§ Task description
Answer these questions using the film article below.
(a) Who directed the film?
(b) In what month and year does the story open?
(c) To what year does the film flash back?

§ Page text
Fear No Evil () is a 1945 Italian drama film directed by Giuseppe Maria Scotese and starring Fosco Giachetti, Adriana Benetti and Liliana Laine. It is based on a book written by Diego Fabbri about the life of Benedict of Nursia.

Plot
Italy, February 1944. Some civilians are fleeing the bombing of Monte Cassino (depicted with actual footage from World War II newsreels). One of them, looking on helplessly as the abbey is being blown up, cries that God has forsaken mankind. Another refugee, who happens to be a friar from the abbey, retorts that it is not true and proceeds to narrate how, even at the time of the fall of the Western Roman Empire, in a wasteland similar to World War II, God produced a man like Benedict of Nursia whose sanctity helped restore the European civilization.

At this point the movie flashbacks to 500 AD. Benedict, a Roman nobleman, leaves his privileged patrician heritage and withdraws in a cave, willing to live according to the Gospels. Little by little he assembles a community of fellow monks, and he dedicates his entire life to teaching the Christian disciplines, becoming a Saint in the process and performing several miracles for the glory of God.

§ Material provided
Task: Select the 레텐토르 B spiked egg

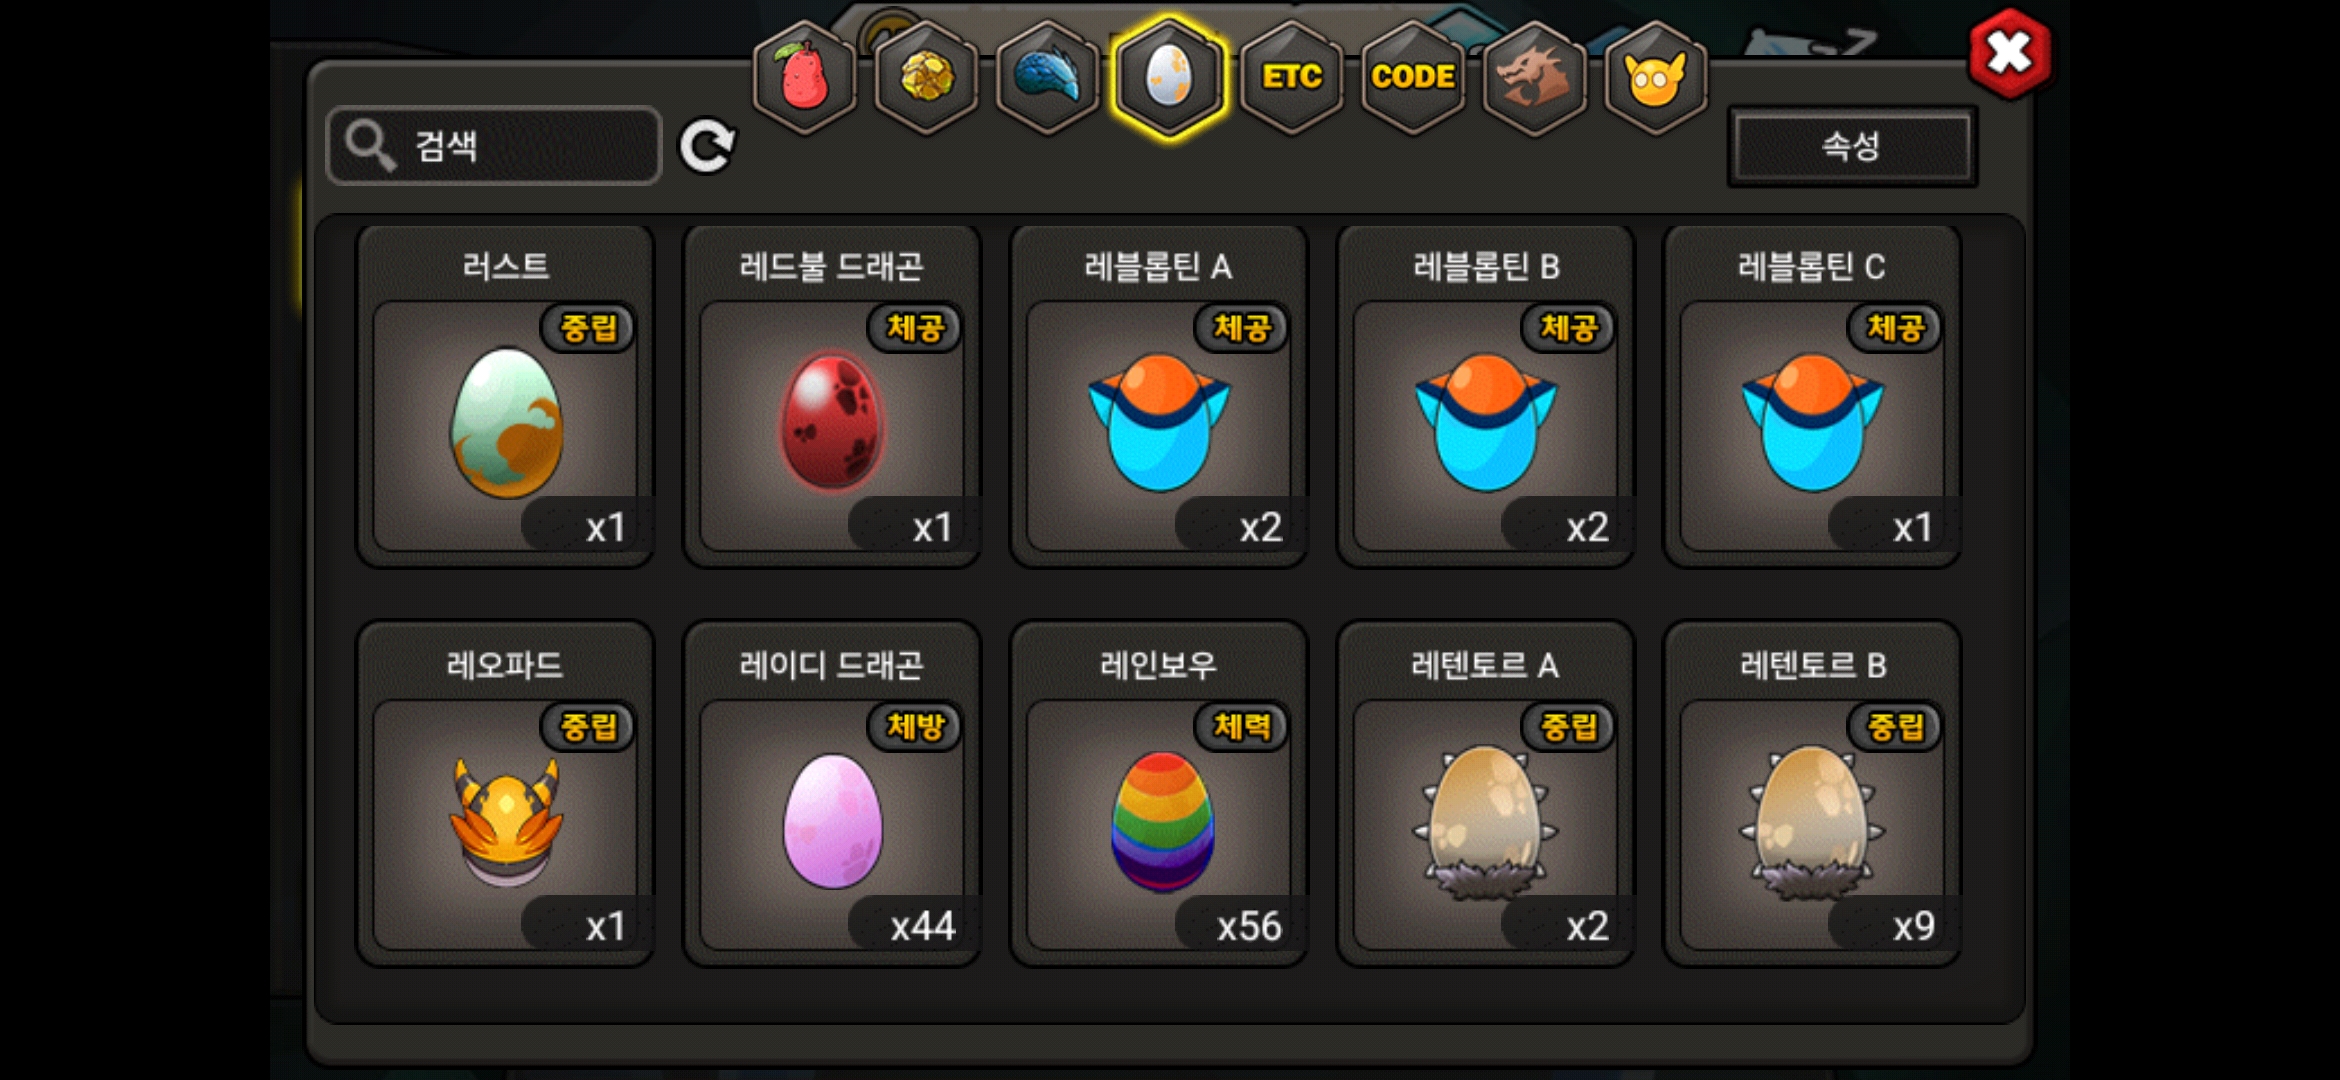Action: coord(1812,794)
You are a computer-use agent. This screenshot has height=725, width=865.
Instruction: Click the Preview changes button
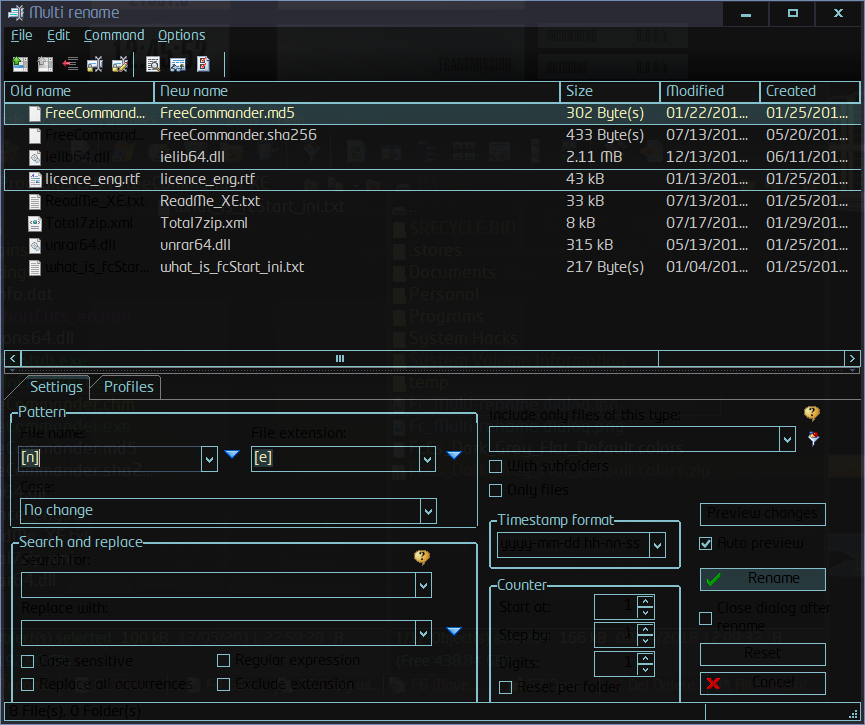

§ Result for this task
(a) Giuseppe Maria Scotese
(b) February 1944
(c) 500 AD